*** Opening of Available data ***
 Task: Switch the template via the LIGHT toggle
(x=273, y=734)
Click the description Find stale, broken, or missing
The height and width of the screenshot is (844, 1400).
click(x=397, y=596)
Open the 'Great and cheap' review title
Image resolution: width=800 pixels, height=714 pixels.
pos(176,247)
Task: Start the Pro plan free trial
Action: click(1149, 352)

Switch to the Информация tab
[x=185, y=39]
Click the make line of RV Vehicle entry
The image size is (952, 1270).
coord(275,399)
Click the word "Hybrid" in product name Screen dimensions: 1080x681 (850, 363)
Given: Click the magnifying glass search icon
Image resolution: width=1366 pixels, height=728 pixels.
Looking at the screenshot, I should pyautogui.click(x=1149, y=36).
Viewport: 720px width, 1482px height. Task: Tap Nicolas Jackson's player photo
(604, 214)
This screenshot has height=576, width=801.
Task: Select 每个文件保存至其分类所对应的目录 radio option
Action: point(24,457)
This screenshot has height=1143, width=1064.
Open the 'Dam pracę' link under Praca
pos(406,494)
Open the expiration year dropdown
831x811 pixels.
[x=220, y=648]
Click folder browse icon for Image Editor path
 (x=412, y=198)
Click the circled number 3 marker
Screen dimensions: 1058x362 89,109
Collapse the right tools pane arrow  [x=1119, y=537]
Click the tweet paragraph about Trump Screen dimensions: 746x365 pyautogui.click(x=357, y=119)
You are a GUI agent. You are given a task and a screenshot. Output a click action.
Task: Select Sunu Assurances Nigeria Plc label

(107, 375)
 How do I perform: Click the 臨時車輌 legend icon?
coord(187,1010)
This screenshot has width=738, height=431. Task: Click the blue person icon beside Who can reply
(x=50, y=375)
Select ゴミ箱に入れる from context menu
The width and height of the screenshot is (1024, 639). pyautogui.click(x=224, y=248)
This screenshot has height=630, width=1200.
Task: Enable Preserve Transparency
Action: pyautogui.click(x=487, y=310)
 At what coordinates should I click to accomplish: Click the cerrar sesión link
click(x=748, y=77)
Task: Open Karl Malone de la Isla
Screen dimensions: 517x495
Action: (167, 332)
*** Close of Available data ***
- [Problem to work on]: Print exactly the lines from the one with "At what coordinates" through the end of the data, inclusive.

- [Result]:
 At what coordinates should I click to accomplish: Click the cerrar sesión link
click(x=748, y=77)
Task: Open Karl Malone de la Isla
Screen dimensions: 517x495
Action: (167, 332)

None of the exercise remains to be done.